Got another one done. This was written more or less concurrently with AR Survival Dude so no thinking I just cranked it out in a few weeks! 

As always I welcome comments and criticisms... and if you especially enjoyed it I would not object to a good review on Amazon (http://amzn.com/B00DE3MQSE) where I'm also selling it. It's also been posted to my site already too.

An event happens and a bunch of unrelated people find they are all connected by a simple pack of cookies and must do things they never expected to have to do in order to survive.


----------



## shootermick (Jun 14, 2013)

very good story


----------



## gypsysue (Mar 27, 2010)

Another great one! Culex, your books just get better and better. I love all of them, and there aren't many authors whose books are all awesome, like yours are!

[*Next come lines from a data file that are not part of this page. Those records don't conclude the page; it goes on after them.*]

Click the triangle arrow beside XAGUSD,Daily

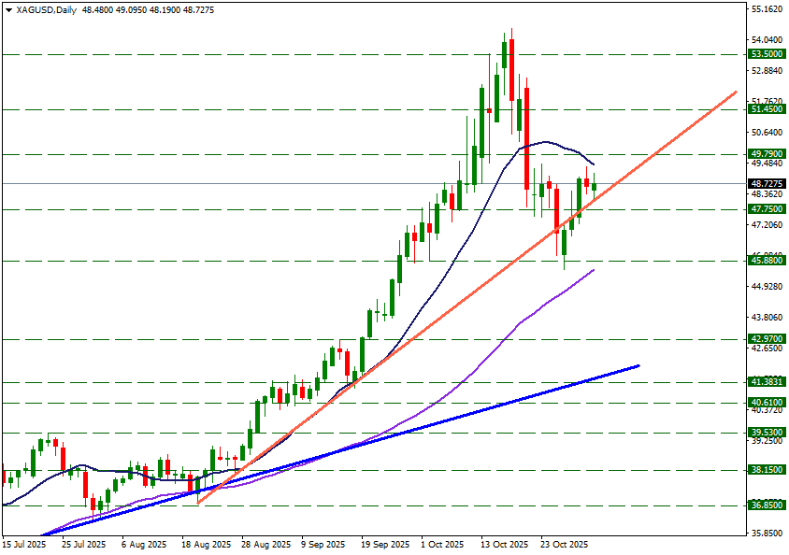[x=7, y=9]
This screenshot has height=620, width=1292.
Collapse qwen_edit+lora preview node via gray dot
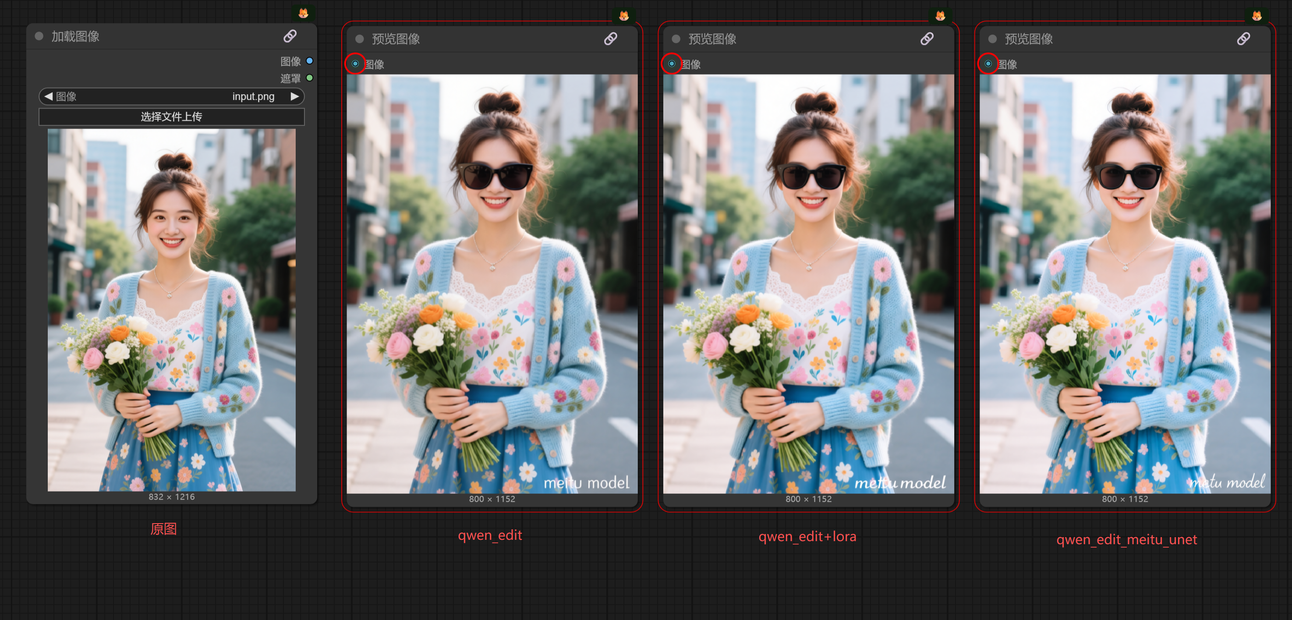(676, 39)

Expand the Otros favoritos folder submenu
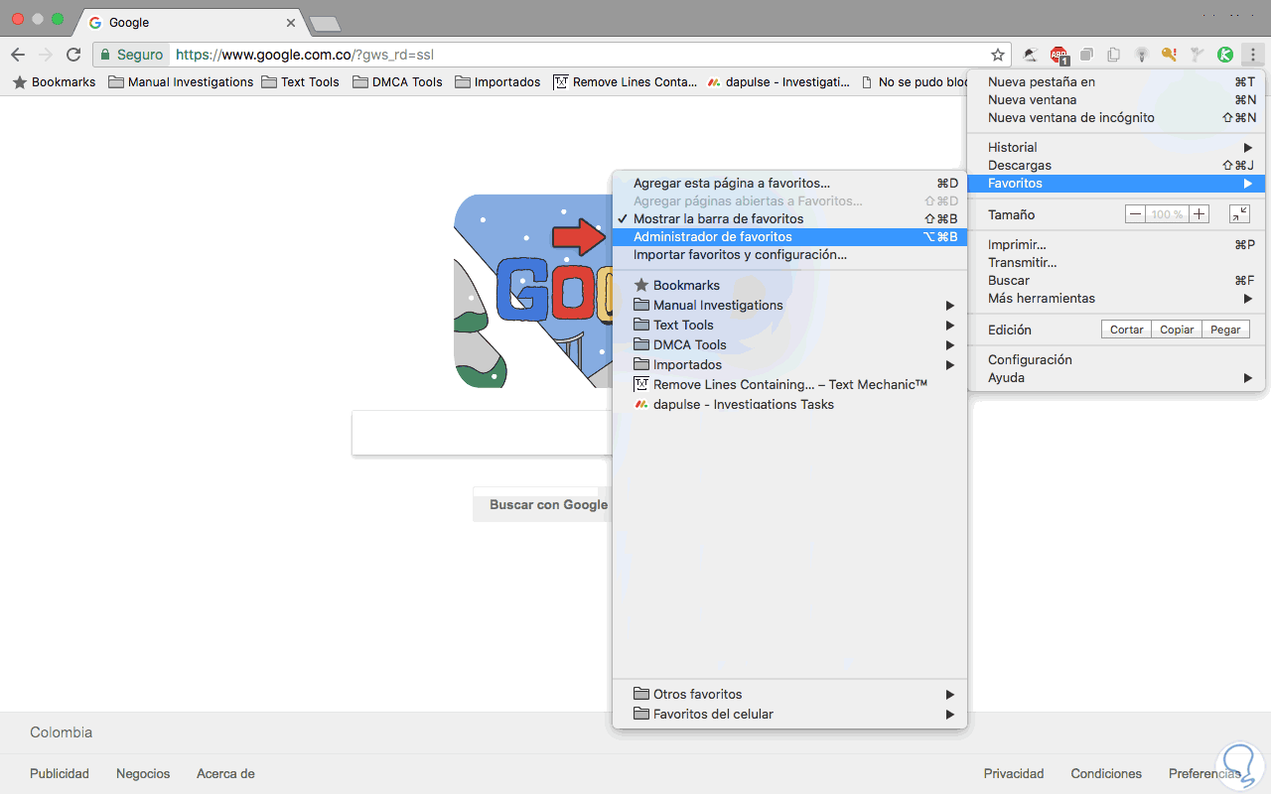pos(789,694)
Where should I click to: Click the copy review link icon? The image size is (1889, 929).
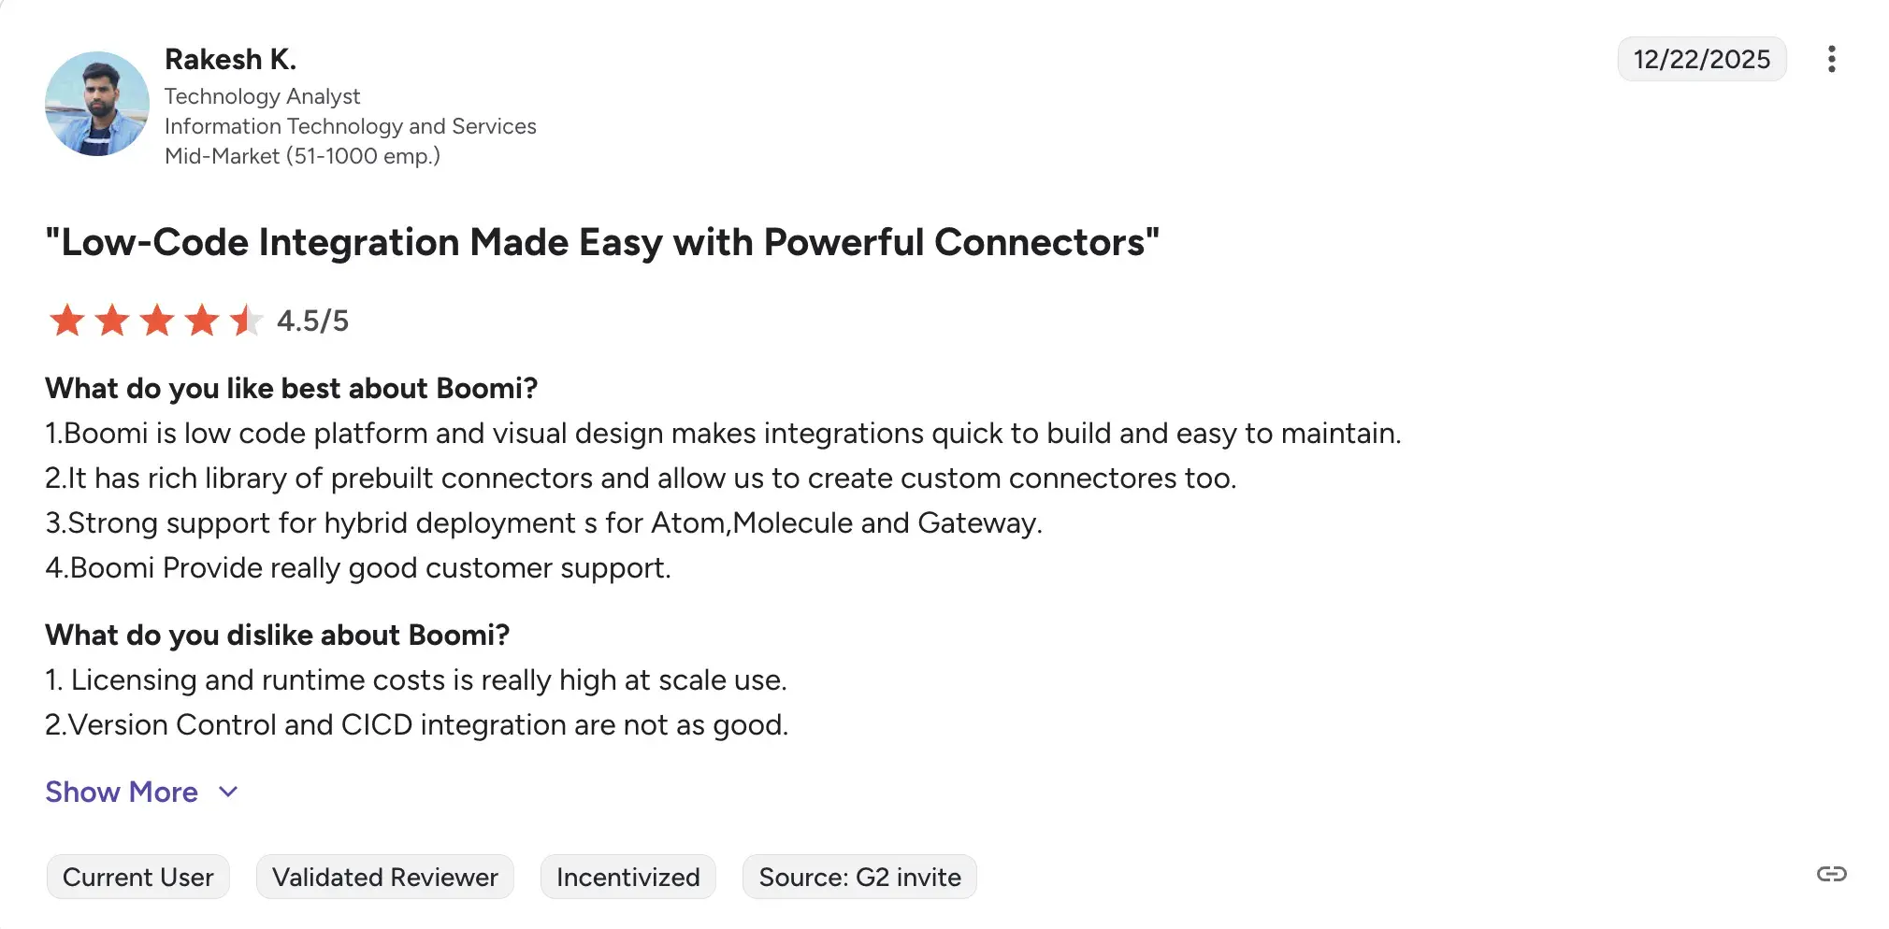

I highly recommend this book.


----------



## Tirediron (Jul 12, 2010)

Right on David got his cookies back, at least one of them. 
Thank you Mosquito


----------



## hiwall (Jun 15, 2012)

Thank you! A very good read(like all your stories).
:melikey:


----------



## cazetofamo (Mar 18, 2012)

Loved it!!!!


----------



## Magus (Dec 1, 2008)

FINALLY got to read it!
0 to 60 in three seconds! best one yet!


----------



## helicopter5472 (Feb 25, 2013)

Wow, that was a great way to spend a bit of my afternoon...great story, didn't stop to snack or pee.. Thanks, totally awesome


----------



## bacpacker (Jul 15, 2011)

Thanks for the story. I loved the ending.


----------



## Wags (Dec 29, 2008)

Good story - thanks!


----------



## Jimthewagontraveler (Feb 8, 2012)

Culex thank you so much.
That has to be THE sweetest story ever.
A cookie for a friend.


----------



## machinist (Jul 4, 2012)

Thanks Culex. Great story, and nicely woven around a package of cookies! A good tale for a long evening that I enjoyed very much.


----------



## Ezmerelda (Oct 17, 2010)

Loved it, loved it, loved it!!!!

:flower:


----------



## unlessitwillhelp (Aug 5, 2013)

So cool! I loved it!


----------



## tc556guy (Apr 28, 2011)

I'm reading now
What LE agency is limited by any state to 10 round mags?

I think its not realistic that the store guy would have stayed open and unmolested as long as he did, but maybe I am wrong

Theres a typo or two, but so far its good reading.


----------



## Grimm (Sep 5, 2012)

LOVED IT!

I was trying to continue scrolling down when I hit the end. I thought there would be more...


----------



## rhiana (Aug 5, 2013)

I LOVED it! Just gave it a 5 star review on Amazon.


----------



## CulexPipiens (Nov 17, 2010)

Thanks for the positive comments everyone! 

@ Rhiana... and thanks for the review! They do help.


----------



## airdrop (Jan 6, 2012)

Thank You


----------



## eljones (Sep 2, 2013)

Enjoyed this title..Left a review on Amazon!


----------



## PipLogan (Apr 25, 2011)

Always a pleasure to read your stories.


----------



## lovetogrow (Jan 25, 2011)

I just finished reading Diary of the One Percent :2thumb:

Now just starting Chocolate Chip Cookies :2thumb:

Really enjoyable reads - thank you Culex :congrat:


----------